News

Kumawu District records zero mortality case in four years

For the fourth consecutive year, the Sekyere Kumawu Health Directorate of the Ghana Health Service has not recorded any maternal nor infant mortality case throughout last year.

The District Health Director, Mr. Justice Thomas Sevugu, who announced this at the directorate’s Annual Performance Review at Kumawu last week Tuesday, said, the directorate achieved the Millennium Development Goals ( MDG ) 3 and 4,  having  achieved the Sustainable Development Goal (SDG) 3 in 2012, and maintained the status to date, making it the fourth year in succession in the district without  any case of maternal and  infant mortality. 

Mr. Sevugu further stated that the district health management team was able to reduce the impact on certain major causes of OPD attendance in the district.

He said malaria cases, for instance, dropped swiftly from 45% in 2013 to 21% at the end of 2016.

The Health Director said his team also worked hard to reduce the rate of stillbirths among pregnant women, disclosing that his outfit recorded only seven cases of stillbirths during the year under review.

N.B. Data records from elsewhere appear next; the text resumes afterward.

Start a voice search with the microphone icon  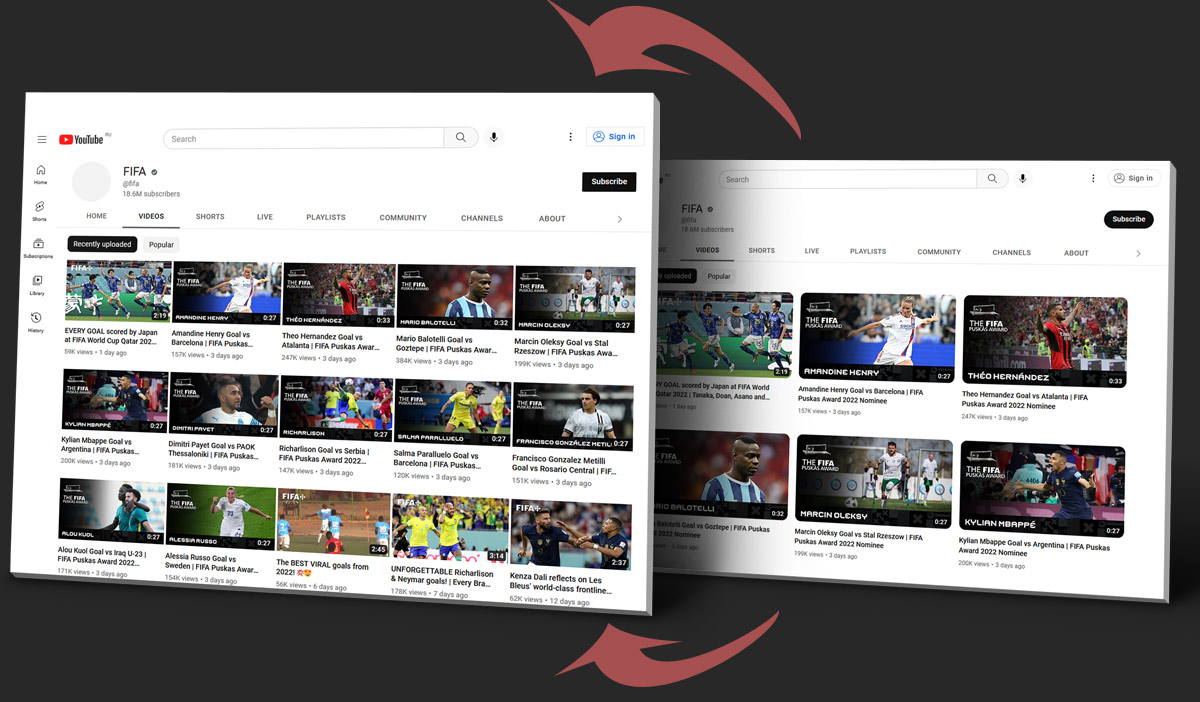(x=494, y=137)
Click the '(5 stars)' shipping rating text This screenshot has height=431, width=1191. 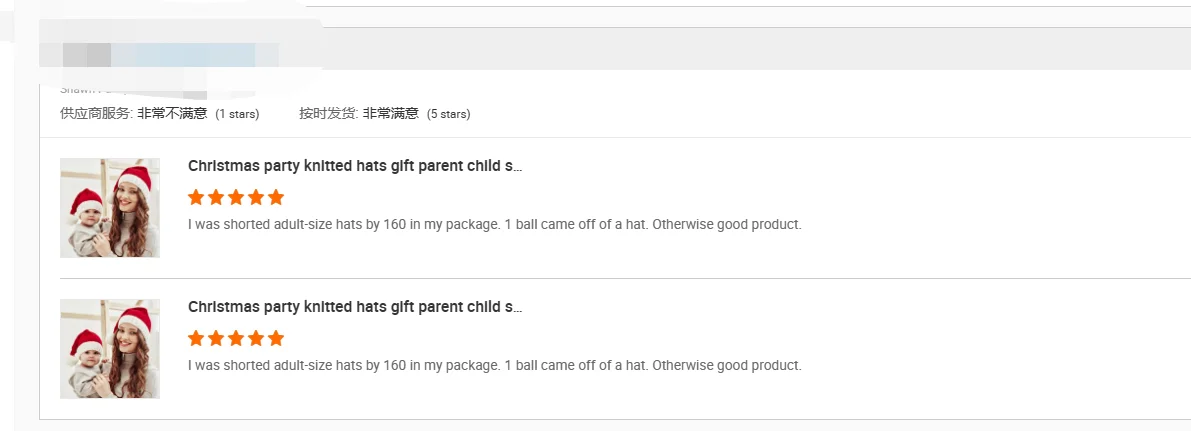coord(448,114)
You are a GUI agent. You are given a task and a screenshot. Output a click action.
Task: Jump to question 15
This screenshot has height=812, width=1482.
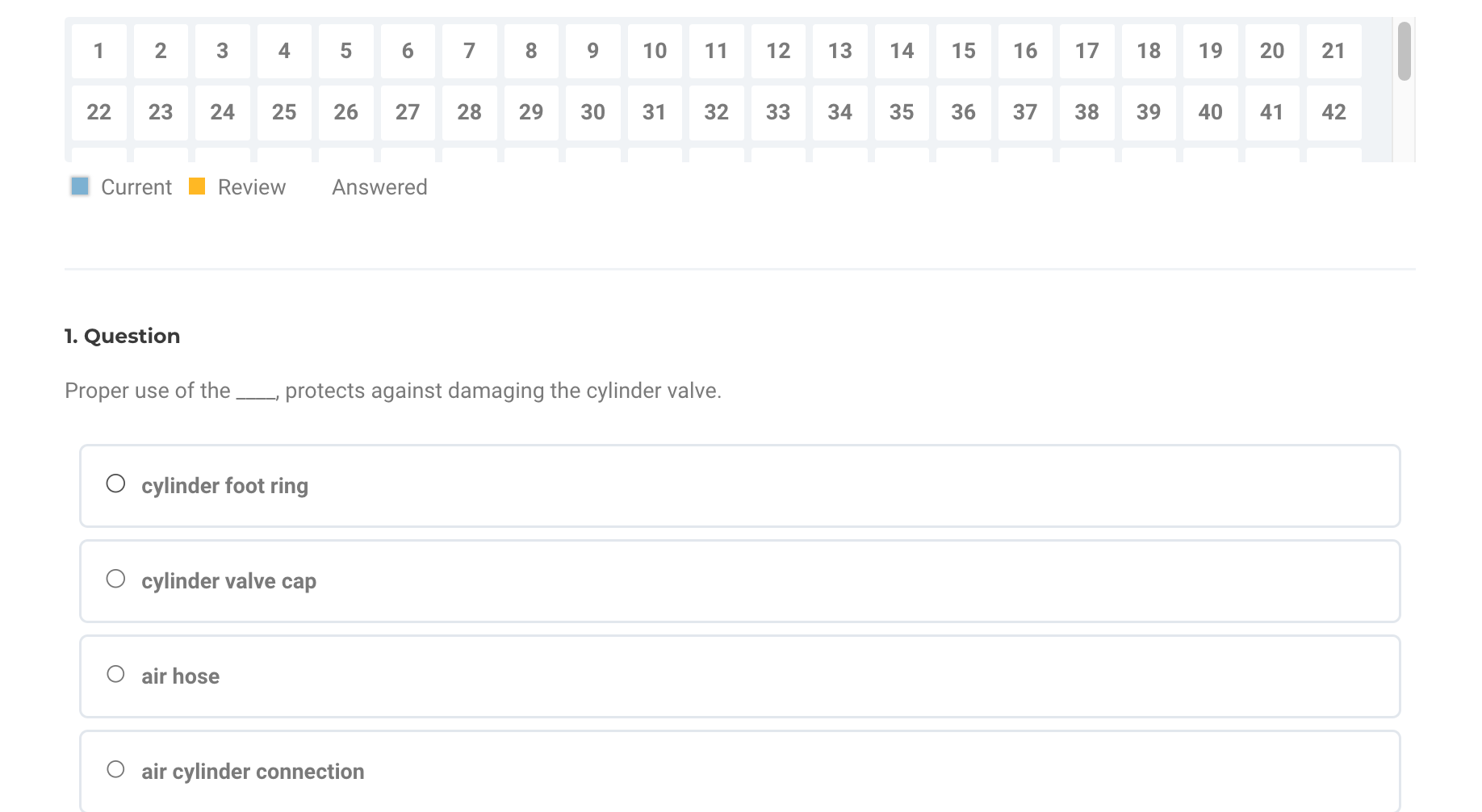pos(963,51)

He hinted that a clinical audit conducted on stillbirth cases revealed that two out of the seven were due to insertion of herbs with intention to facilitate safe and easy delivery.

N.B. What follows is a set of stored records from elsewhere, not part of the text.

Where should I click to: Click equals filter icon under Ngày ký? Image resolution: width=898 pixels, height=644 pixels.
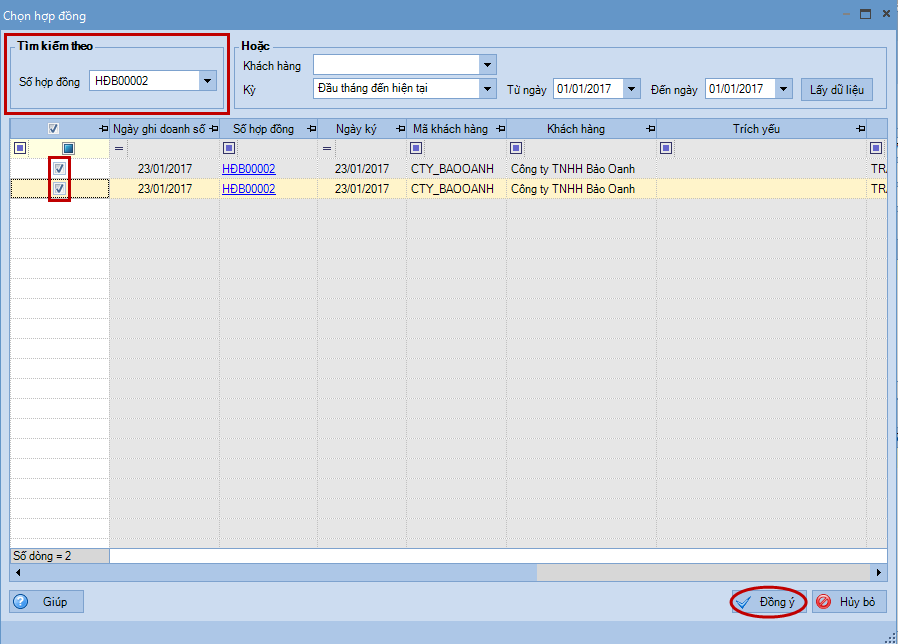pyautogui.click(x=327, y=148)
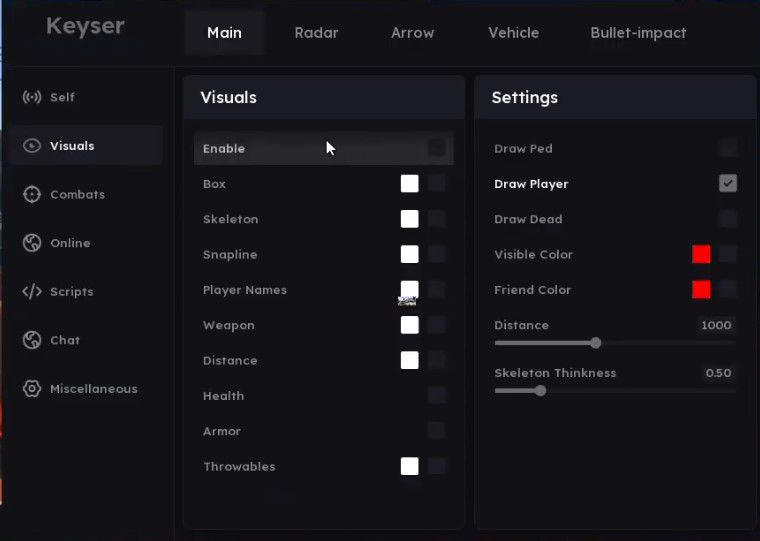Click the Skeleton Thinkness slider handle
Viewport: 760px width, 541px height.
(540, 391)
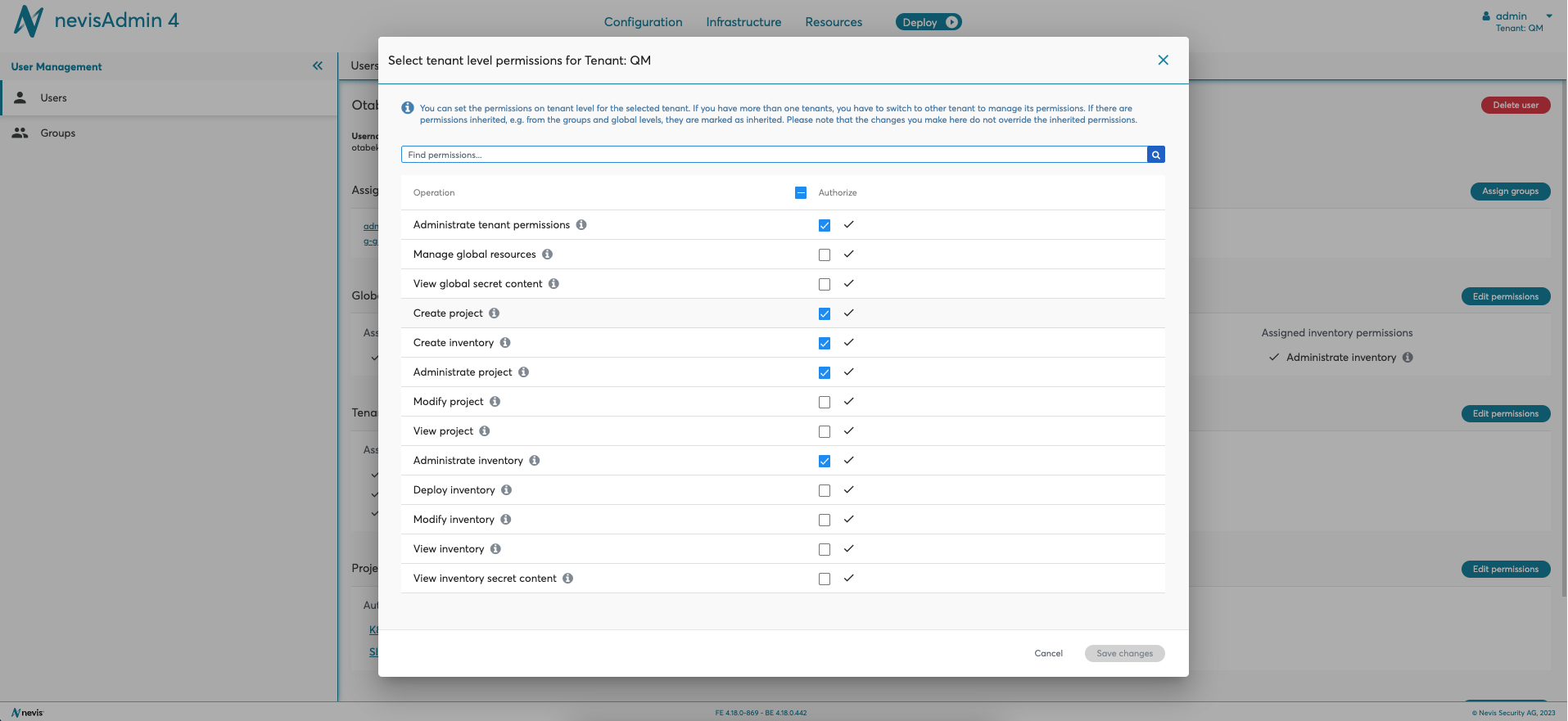This screenshot has width=1568, height=721.
Task: Switch to the Infrastructure menu
Action: 743,22
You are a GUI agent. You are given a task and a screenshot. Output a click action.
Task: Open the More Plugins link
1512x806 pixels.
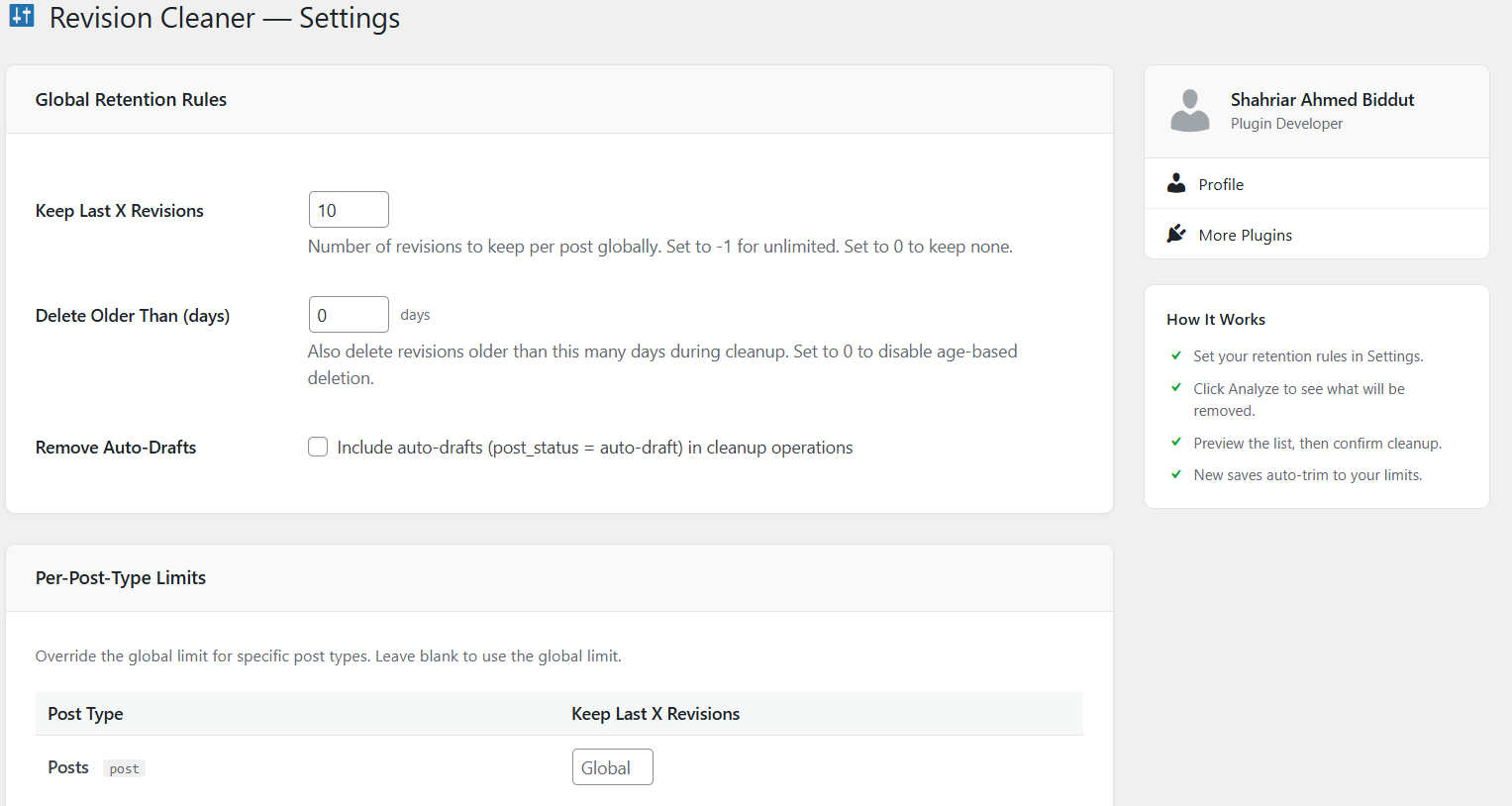pos(1246,235)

A worried Health Director said the administration of such substances, as well as usage of certain herbal concoctions during pregnancy, could be every dangerous, since the toxic levels of herbs is difficult to determine or control.

As a result, the District Health Directorate has referred the matter to the Kumawu Traditional Council to facilitate an engagement between the directorate and herbal medicine practitioners in the district, to find means of curbing the practice, described as unhealthy and unacceptable.

Director Sevugu, however, described the general operations of the directorate during the year under review as successful, yet challenging, in the face of limited resources and logistics.